Nigerian roads are hazardous to travel. Kidnappers lay in wait for a kill and a ransom. The airspace is toxic to traverse. Aviation rules aren’t respected or obeyed by businessmen who know how to grease palms with a cumshaw to cut corners. A trip by rail has lately become Nigerians’ juiciest choice and the safest option. But now, a wrench is shuffled in the wheels of a beautiful testament and our backs are against the wall as a nation gasps for breath. If the government is unable to resolve this security debacle by itself, why can’t it seek collaboration with other nations that have walked this path in times past? This particular incident was preventable. Terrorists have tried to corral the train in the past and failed. According to Transportation Minister Rotimi Amaechi, requests for funds to purchase the necessary security equipment have been stalled and interred in Nigeria’s corrupt bureaucracy. If some characters in high places are involved in this depravity; May God expose and dispose of them.

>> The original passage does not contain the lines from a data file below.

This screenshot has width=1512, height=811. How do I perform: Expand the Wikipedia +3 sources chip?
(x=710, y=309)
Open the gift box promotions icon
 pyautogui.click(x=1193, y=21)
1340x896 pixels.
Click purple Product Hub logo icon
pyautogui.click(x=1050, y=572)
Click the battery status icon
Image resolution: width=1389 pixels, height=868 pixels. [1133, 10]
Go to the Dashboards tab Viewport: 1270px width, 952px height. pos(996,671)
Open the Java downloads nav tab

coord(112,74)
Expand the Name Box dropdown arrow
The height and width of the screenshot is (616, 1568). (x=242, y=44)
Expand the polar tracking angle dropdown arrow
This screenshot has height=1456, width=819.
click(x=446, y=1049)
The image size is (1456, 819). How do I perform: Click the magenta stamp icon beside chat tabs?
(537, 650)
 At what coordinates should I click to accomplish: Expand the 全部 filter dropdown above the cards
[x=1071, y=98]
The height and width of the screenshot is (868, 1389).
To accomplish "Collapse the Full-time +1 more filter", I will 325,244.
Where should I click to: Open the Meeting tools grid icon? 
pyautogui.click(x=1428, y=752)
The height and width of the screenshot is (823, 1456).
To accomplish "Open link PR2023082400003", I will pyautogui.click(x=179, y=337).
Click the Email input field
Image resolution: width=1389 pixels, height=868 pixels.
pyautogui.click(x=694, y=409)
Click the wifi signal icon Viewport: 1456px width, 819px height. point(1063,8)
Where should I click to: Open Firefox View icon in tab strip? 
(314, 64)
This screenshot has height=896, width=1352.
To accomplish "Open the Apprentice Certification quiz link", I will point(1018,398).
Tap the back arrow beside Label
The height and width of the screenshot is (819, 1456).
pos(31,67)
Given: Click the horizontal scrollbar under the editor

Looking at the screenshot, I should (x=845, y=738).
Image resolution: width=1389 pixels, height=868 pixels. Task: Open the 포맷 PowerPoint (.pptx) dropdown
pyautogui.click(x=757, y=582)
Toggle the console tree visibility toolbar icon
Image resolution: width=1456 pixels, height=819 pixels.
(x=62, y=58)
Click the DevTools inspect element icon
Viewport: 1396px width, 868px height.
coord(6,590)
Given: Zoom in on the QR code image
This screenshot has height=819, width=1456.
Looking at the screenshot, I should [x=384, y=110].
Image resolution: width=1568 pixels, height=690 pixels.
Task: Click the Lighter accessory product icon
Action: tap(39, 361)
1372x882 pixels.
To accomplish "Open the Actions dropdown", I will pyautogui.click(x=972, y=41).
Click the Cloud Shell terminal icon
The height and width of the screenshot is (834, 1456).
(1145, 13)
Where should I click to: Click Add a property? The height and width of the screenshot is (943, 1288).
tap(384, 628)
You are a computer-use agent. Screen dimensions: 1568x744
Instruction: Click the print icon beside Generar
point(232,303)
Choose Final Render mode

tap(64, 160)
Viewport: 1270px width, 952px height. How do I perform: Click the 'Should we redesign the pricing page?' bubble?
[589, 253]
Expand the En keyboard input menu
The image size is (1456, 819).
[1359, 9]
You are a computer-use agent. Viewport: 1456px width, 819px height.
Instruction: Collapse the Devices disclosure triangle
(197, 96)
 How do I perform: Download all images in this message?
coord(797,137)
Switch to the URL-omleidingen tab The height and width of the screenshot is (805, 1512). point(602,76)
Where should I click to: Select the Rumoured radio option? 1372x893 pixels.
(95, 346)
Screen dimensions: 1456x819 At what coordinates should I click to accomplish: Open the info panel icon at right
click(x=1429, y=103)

The definition of good governance is the ability of an elected official to both find and fix nagging problems in a system. If an elected official cannot resolve a problem, he must not compound it. An elected official is the Chief Troubleshooter in a given territory he oversees. If he can’t troubleshoot, he shouldn’t shoot out more troubles into the already disarranged and troubled arrangement. He must be a solver of problems, not a creator of more endless pain. The Nigerian political system has gone wacko, and leaders have gone wacky and pachydermatous to the challenges Nigeria face. Will this ever end?